Exercise >> Your answer must be the records below, given again exactly, with no pictures in it.

Segment Start: Data extracts

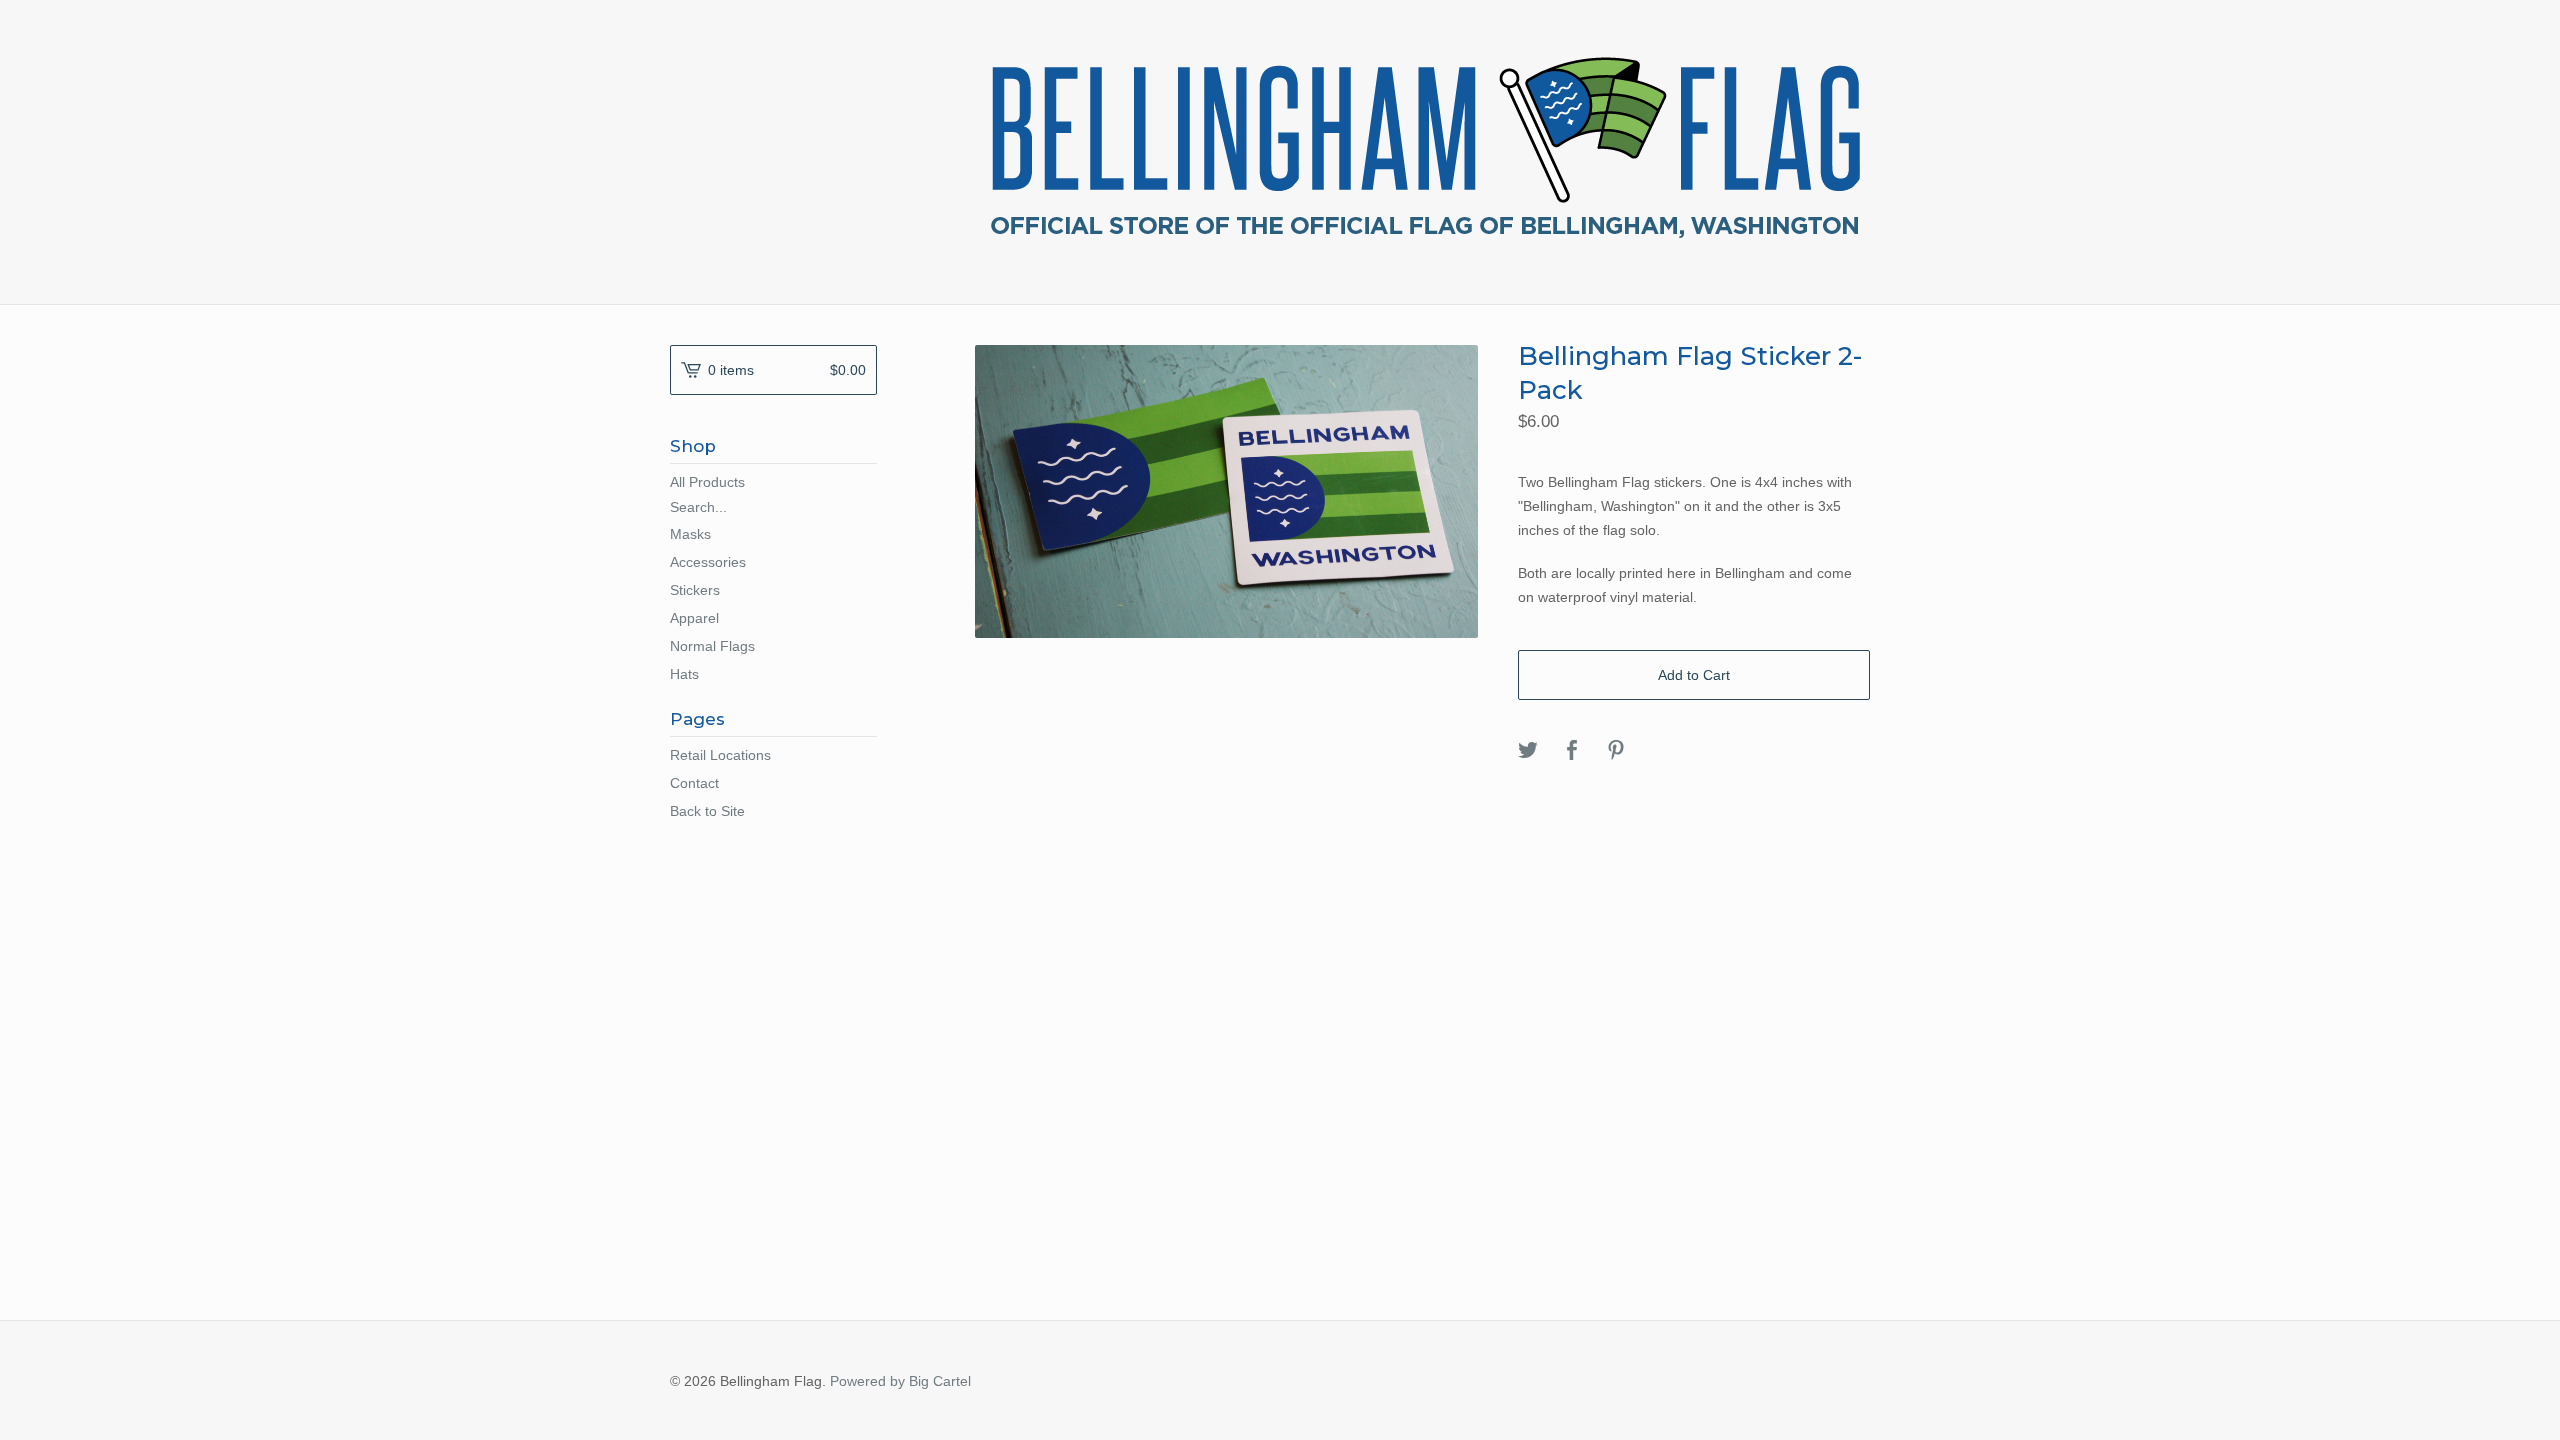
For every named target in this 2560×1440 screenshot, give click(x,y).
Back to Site (707, 811)
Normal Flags (712, 646)
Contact (694, 783)
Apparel (694, 618)
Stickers (695, 590)
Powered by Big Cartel (900, 1381)
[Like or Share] (1572, 751)
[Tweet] (1528, 751)
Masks (690, 534)
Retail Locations (720, 755)
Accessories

Segment End: Data extracts

Solution for this exercise >>
For every named target in this 2560×1440 screenshot, give click(x,y).
Back to Site (707, 811)
Normal Flags (712, 646)
Contact (694, 783)
Apparel (694, 618)
Stickers (695, 590)
Powered by Big Cartel (900, 1381)
[Like or Share] (1572, 751)
[Tweet] (1528, 751)
Masks (690, 534)
Retail Locations (720, 755)
Accessories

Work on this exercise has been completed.